-- Задание 1 --
Перечислите все звания и должности, которые текст о Втором Ватиканском соборе указывает для Максима Козлова.
-- Задание 2 --
Продолжите текст о Втором Ватиканском соборе, начав сразу после его последней фразы.

-- Источник --
>>>

Уроки Ватикана
Чем для нас ценен опыт реформ Католической Церкви?
Второй Ватиканский собор Католической Церкви (1962-1965) привел к самым радикальным реформам в ее истории. Одной из главных задач было явить «открытую миру Церковь» путем «современного изложения религиозных истин». Одним из результатов — упреки Церкви в том, что она стала слишком современной, обмирщенной. По мнению протоиерея Максима КОЗЛОВА, профессора МДА, настоятеля храма Святой мученицы Татианы при МГУ, главной ошибкой была иллюзия, что общество в большинстве своем готово жить по-христиански.
Положительные реформы с отрицательным результатом
— В чем, по-вашему, причины радикализма Второго Ватиканского собора?

<<<

-- Фрагмент данных --
>>>

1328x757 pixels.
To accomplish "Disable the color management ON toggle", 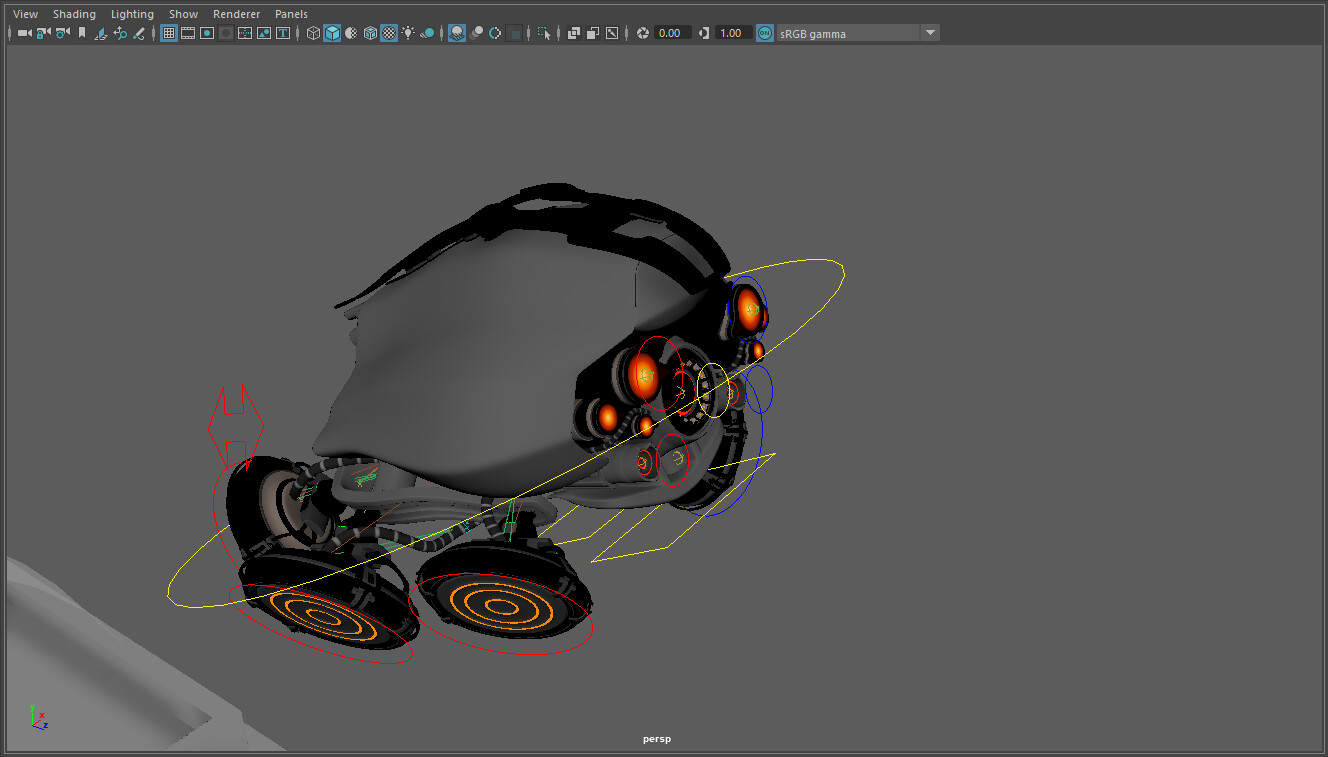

<<<

-- Ожидаемый ответ 1 --
протоиерей; профессор МДА; настоятель храма Святой мученицы Татианы при МГУ

-- Ожидаемый ответ 2 --
— Нужно понять ситуацию, в которой находилась Католическая Церковь к началу шестидесятых годов XX века, и в целом ситуацию в мире. Это было время массового отхода людей и в Западной Европе, и в определенной степени в Америке, Северной и Латинской, от регулярного участия в церковной жизни. Это была эпоха начавшейся сексуальной революции, чрезвычайных симпатий значительной части общества, особенно молодежи, к леворадикальным идеям — от просоветских до маоистских. Это именно с того времени Че Гевара стал восприниматься как некий символ жертвенности, едва ли не большей, чем христианская. Это было время настоящего духовного кризиса, храмы пустели; в этих условиях Католической Церкви надо было реагировать на то, что происходит, пытаться искать новые возможности диалога с обществом, с таким, каким оно тогда было, может быть, и ценой ошибок. Второй Ватиканский собор стал попыткой церковного ответа на секулярность мира, как когда-то Тридентский собор у католиков (1545-1563; официально отверг протестантские догматы. — Прим. ред.) стал ответом на лютеранскую реформацию. И сам этот шаг, потребовавший мужества и решительности, безусловно, можно приветствовать.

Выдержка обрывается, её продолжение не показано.